The importance of OpenAlex in connectivity is multi-fold:
- Unification of sources: It consolidates data from Crossref, DataCite, institutional repos, and more under one schema ([20]) ([8]). For instance, a work with a DOI known to Crossref and the same DOI known to a university repository will be recognized as the same entity.
- Knowledge Graph creation: Its pipelines match ORCID, ROR, ISSN, etc., so that disparate records coalesce. As the documentation states, by linking nodes and edges, “OpenAlex becomes a map of the research ecosystem” that evolves continuously ([22]).
- APIs and open data: OpenAlex’s API allows queries combining any of these relationships. This free availability encourages innovation (bibliometrics studies, tools) without access restrictions.
- Analytical insights: Recent scientometric reviews note that OpenAlex’s usage is growing worldwide and provides richer coverage of global research access (especially from the Global South) ([36]), although challenges in metadata quality remain.

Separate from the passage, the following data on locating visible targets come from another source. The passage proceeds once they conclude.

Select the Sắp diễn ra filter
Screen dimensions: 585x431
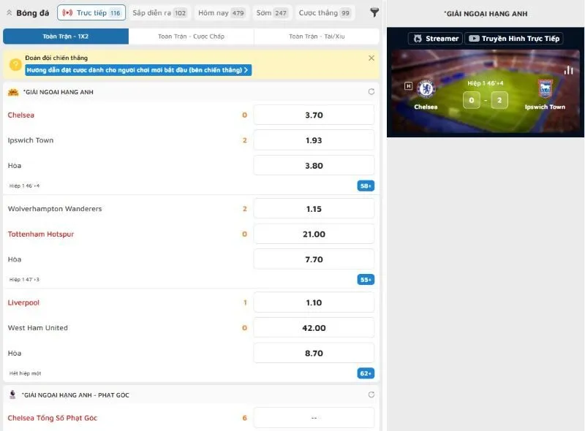[x=159, y=12]
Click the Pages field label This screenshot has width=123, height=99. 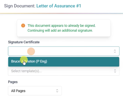pyautogui.click(x=13, y=82)
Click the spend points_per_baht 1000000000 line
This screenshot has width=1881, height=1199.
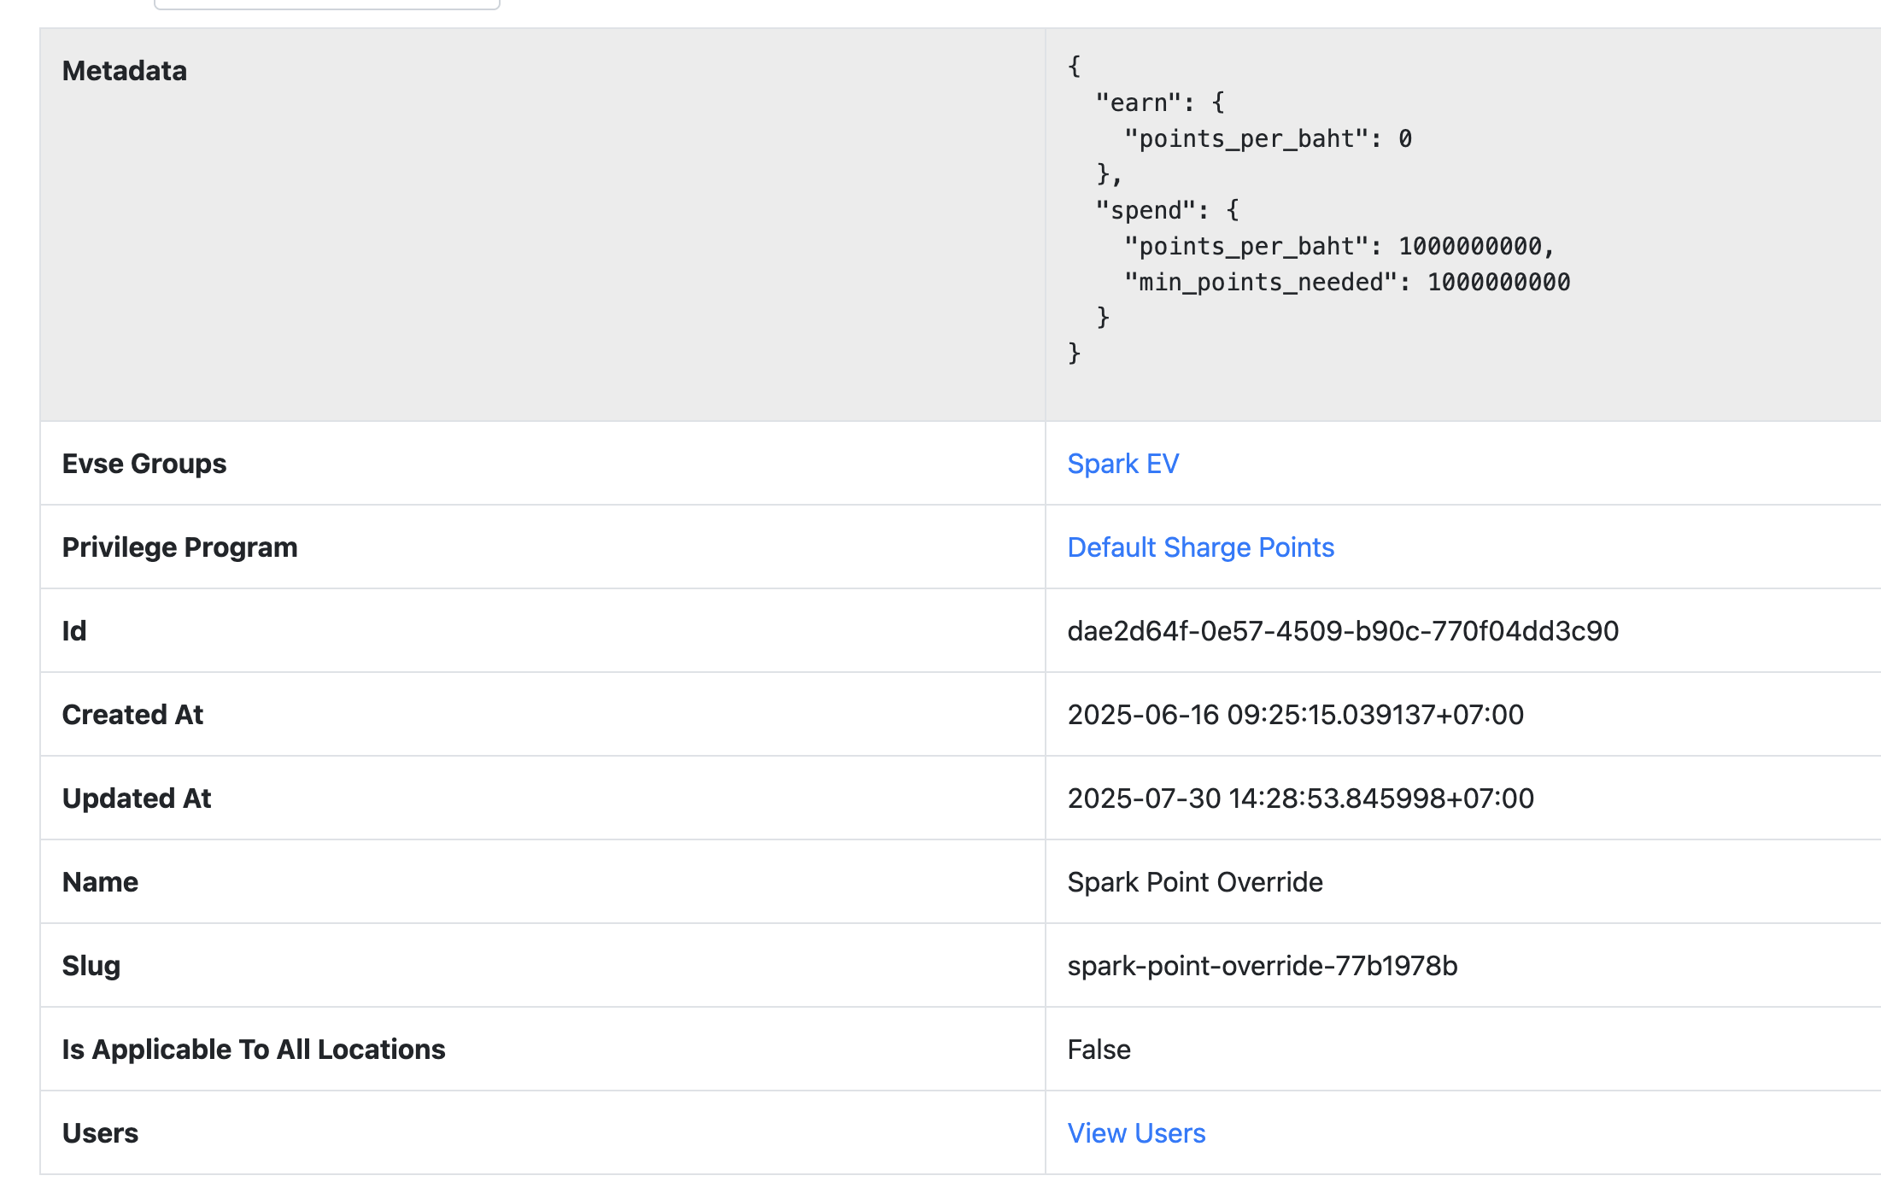coord(1338,247)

By ingesting 92M DataCite DOIs ([2]) and the vast Crossref metadata ([20]), OpenAlex has effectively integrated literature and datasets. Combined with ORCID and ROR linking ([21]), it allows queries across the entire ecosystem. For example, a grant agency could use OpenAlex to trace all publications (via Crossref DOIs) and datasets (via DataCite DOIs) generated under a given grant (via funding metadata), and see the author network (via ORCIDs) and institution impact (via ROR) in one place.
OpenAlex also powers community services: tools like OpenAlexPlus and Unpaywall’s data explore these linkages. Researchers and developers can retrieve a paper’s “related works” (citations/backreferences), list an author’s publications by querying with an ORCID, or find all datasets (from DataCite) associated with a topic.
In summary, OpenAlex’s role is akin to a super-powered aggregator that stitches together the outputs of Crossref, DataCite, and ORCID (plus more) into a comprehensive, queryable graph ([22]). It exemplifies the vision of a fully interconnected scholarly web: no matter where data originates (publisher, repository, funding report), OpenAlex strives to identify it and link it. As noted by Haunschild (2026), OpenAlex has become “a strategic open access infrastructure in bibliometrics” with global reach ([36]). Its ongoing challenges—like ensuring all sources are up-to-date (see DataCite ingest work ([37])) and correcting metadata mismatches ([38])—reflect the complexity of such integration, but its achievements mark a major advance in research connectivity.
Case Studies and Examples
To illustrate how these systems interoperate in practice, we present several case scenarios and real-world examples.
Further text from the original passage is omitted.